- Nickname: Great Y Circus
- Country: United States
- State: California
- County: San Bernardino
- Community Circus: 1929
- Website: {https://ymcaeastvalley.org/summercircus/}

= Great Y Circus =

The Great All American Youth Circus, also known as The Great Y Circus, is billed as the oldest community circus in the world and is located in Redlands, California, United States.

== History ==
Founded in 1929 by YMCA Director Roy Coble, a former Ringling Brothers Barnum & Bailey performer, the Great Y Circus is a unique tradition in Redlands, California. Billed as the oldest community circus in the world, it is one of only a handful of programs like it in the United States. The Great Y Circus started small and has grown tremendously throughout the years. The only years it was dark were from 1943 to 1948 (during the war), in 1987-1988 (when the YMCA was without the insurance coverage required and continuation of the circus was in doubt), and, due to Covid, in 2020–2021.

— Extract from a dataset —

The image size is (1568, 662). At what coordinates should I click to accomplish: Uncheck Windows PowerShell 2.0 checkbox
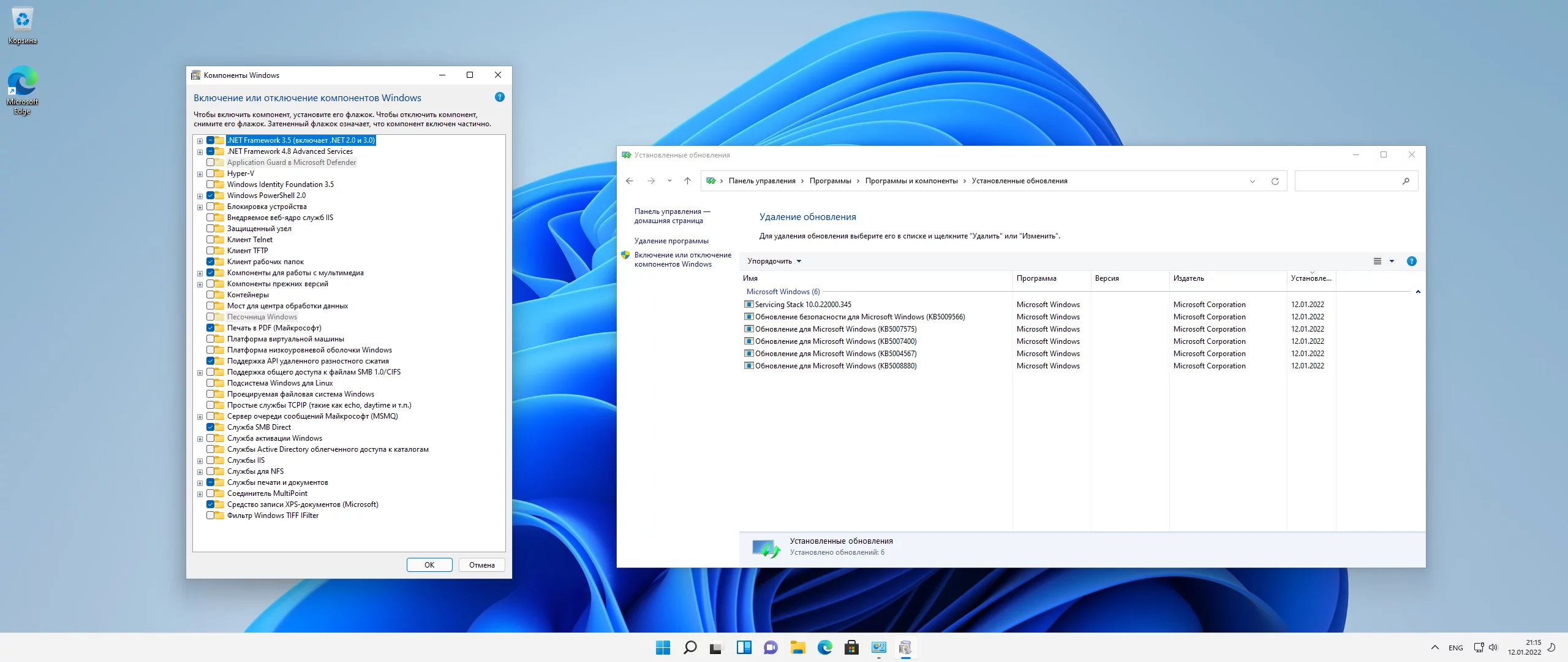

Each year, approximately 300 performers of all ages (from 36 months and up) learn circus skills in classes that are held at the YMCA from September through April. The circus features performances such as juggling, trapeze, rings, lyra, unicycling, acrobatics, and teeterboard. Many youths who participate stay in the program for many years, and some alumni have gone on to jobs in professional entertainment industries as stunt performers and circus performers. A few of the performers are even 4th generation performers in this circus.

Small community outreach performances are given throughout the year for a variety of audiences, and the main end-of-season show is held on the first three weekends of May in the Roy Coble Gymnasium at the Redlands YMCA.

Currently, the circus is co-sponsored by the Redlands YMCA and the non-profit Community Circus Arts Corporation. It is managed by a few YMCA staff members and a very large group of volunteers that include trainers, facilitators, and assistants.